Ke depan, cadangan devisa masih berisiko tergerus lantaran tekanan terhadap nilai tukar rupiah kemungkinan belum segera berakhir. "Seiring tekanan dari Fed Rate (bunga acuan AS) dan defisit perdagangan, rupiah diperkirakan bakal terus melemah," kata dia kepada katadata.co.id, Kamis (5/7).
(Baca juga: Industri Farmasi Paling Parah Kena Dampak Pelemahan Rupiah)
Adapun kenaikan bunga AS tercatat sebagai salah satu pemicu utama arus keluar dana asing dari pasar keuangan terutama negara-negara berkembang sepanjang tahun ini. Arus keluar tersebut membuat mata uang banyak negara berkembang melemah tajam terhadap dolar AS.
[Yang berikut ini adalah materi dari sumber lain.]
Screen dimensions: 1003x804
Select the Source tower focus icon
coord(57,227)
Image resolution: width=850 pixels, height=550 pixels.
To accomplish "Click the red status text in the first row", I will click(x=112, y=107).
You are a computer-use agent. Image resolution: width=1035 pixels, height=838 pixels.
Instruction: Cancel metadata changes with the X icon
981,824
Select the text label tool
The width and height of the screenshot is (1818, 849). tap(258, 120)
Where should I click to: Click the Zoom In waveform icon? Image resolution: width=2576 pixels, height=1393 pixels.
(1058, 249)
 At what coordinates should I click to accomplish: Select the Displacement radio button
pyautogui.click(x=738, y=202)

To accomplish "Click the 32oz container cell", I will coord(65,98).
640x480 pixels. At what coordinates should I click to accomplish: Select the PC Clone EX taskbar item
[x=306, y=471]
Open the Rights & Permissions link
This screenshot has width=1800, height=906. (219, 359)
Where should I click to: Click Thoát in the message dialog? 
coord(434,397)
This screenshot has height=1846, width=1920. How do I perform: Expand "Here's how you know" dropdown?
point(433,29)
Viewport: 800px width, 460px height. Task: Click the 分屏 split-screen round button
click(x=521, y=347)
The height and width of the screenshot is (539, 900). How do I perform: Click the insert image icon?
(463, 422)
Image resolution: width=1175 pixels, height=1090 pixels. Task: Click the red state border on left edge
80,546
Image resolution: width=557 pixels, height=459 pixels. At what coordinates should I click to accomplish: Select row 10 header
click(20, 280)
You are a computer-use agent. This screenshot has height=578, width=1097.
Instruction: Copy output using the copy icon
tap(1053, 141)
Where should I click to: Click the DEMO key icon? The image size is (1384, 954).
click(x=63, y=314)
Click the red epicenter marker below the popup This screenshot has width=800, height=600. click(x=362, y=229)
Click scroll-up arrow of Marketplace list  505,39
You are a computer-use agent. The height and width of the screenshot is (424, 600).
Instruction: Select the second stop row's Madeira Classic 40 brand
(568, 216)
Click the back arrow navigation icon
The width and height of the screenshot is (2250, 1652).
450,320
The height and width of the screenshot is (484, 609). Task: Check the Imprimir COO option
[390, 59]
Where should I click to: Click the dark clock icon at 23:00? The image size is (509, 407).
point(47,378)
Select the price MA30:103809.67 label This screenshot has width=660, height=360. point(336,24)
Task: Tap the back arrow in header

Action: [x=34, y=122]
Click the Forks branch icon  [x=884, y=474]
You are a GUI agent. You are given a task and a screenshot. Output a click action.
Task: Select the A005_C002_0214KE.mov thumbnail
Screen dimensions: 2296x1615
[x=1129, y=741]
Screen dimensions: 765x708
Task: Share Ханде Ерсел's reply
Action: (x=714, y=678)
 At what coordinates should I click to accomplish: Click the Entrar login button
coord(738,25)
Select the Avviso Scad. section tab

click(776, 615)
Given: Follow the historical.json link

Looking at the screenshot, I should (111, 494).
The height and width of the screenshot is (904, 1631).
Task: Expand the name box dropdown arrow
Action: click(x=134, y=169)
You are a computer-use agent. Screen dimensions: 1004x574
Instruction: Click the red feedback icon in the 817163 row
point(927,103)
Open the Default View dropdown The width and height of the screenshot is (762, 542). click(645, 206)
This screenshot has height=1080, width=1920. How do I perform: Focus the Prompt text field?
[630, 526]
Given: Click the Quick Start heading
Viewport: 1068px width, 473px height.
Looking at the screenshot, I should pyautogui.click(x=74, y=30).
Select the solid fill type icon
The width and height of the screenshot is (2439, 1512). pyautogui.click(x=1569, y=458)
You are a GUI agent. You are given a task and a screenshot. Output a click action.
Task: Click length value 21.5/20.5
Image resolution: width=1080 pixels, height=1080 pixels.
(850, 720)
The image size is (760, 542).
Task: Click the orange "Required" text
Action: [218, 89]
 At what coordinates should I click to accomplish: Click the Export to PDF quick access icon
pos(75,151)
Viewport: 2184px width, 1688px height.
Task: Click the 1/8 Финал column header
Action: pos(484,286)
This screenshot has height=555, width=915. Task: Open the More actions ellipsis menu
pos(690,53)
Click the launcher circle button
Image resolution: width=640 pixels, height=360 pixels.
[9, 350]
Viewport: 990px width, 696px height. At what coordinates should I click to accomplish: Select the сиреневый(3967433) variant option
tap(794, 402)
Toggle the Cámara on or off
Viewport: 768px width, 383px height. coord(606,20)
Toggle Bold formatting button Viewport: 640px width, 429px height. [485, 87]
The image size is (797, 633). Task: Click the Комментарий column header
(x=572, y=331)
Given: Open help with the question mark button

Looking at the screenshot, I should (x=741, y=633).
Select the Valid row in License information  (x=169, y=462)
Bhima berpendapat, respons kebijakan Bank Indonesia (BI) yang menaikkan tinggi bunga acuan total 1% sepanjang Mei dan Juni lalu tak akan cukup meredam arus keluar dana asing dan pelemahan nilai tukar rupiah. Alhasil, ia memperkirakan BI akan terus menggunakan cadangan devisa untuk intervensi dalam skala besar sampai akhir tahun.
(Baca juga: Sri Mulyani Beri Sinyal Rem Impor Buat Meredam Pelemahan Kurs Rupiah)
Hingga akhir Mei lalu, Bhima menilai cadangan devisa masih dalam posisi yang aman. Hal itu tercermin dari jumlahnya yang cukup untuk memenuhi kebutuhan 7,2 bulan impor, di atas standar internasional yaitu tiga bulan impor.
Dalam perhitungannya, ia menyebut batas minimal cadangan devisa yang aman bagi Indonesia berkisar US$ 80-100 miliar. Hal itu dengan mempertimbangkan rasio cadangan devisa terhadap Produk Domestik Bruto (PDB) Indonesia yang di kisaran 14%. "(Cadangan devisa) kurang dari itu, ruang BI lakukan intervensi rupiah makin sempit," ujar dia.
Senada dengan Bhima, Direktur Riset Center of Reform on Economics (Core) Indonesia Piter Abdullah memperkirakan cadangan devisa berada di bawah US$ 120 miliar per akhir Juni. "Saya kira BI sudah kembali mempergunakan intervensi untuk menahan laju pelemahan rupiah," kata dia.
Ia mengatakan, selama ini, BI mencoba mengerek bunga acuan untuk mempertahankan pelemahan rupiah sekaligus menahan intervensi. Namun, peningkatan bunga acuan nyatanya tak mampu meredam pelemahan nilai tukar rupiah sesuai ekspektasi BI.
Ke depan, Piter memperkirakan BI harus lebih banyak menggunakan cadangan devisa untuk intervensi agar nilai tukar rupiah tidak terus melemah. Meski begitu, ia menekankan masyarakat tak perlu khawatir dengan penurunan cadangan devisa. Sebab, jumlah cadangan devisa masih aman. Ia memperkirakan, saat ini, cadangan devisa masih cukup untuk menutup kebutuhan impor dan pembayaran pokok dan bunga utang selama enam bulan.
Selain itu, fungsi cadangan devisa memang adalah untuk stabilisasi nilai tukar ketika ada shock global dan juga domestik. Menurut dia, informasi mengenai cadangan devisa tersebut perlu disosialisasikan BI secara intensif kepada masyarakat untuk meredam kekhawatiran.
Per Mei lalu, cadangan devisa tercatat sebesar US$ 122,94 miliar. Artinya, cadangan devisa telah susut US$ 9,04 miliar sejak Februari tahun ini. Sementara itu, nilai tukar rupiah masih terus bergejolak. Setelah sempat menguat di akhir Mei ke bawah 14.000 per dolar AS, nilai tukar rupiah kembali melemah di akhir Juni hingga saat ini berada di level 14.300-14.400 per dolar AS.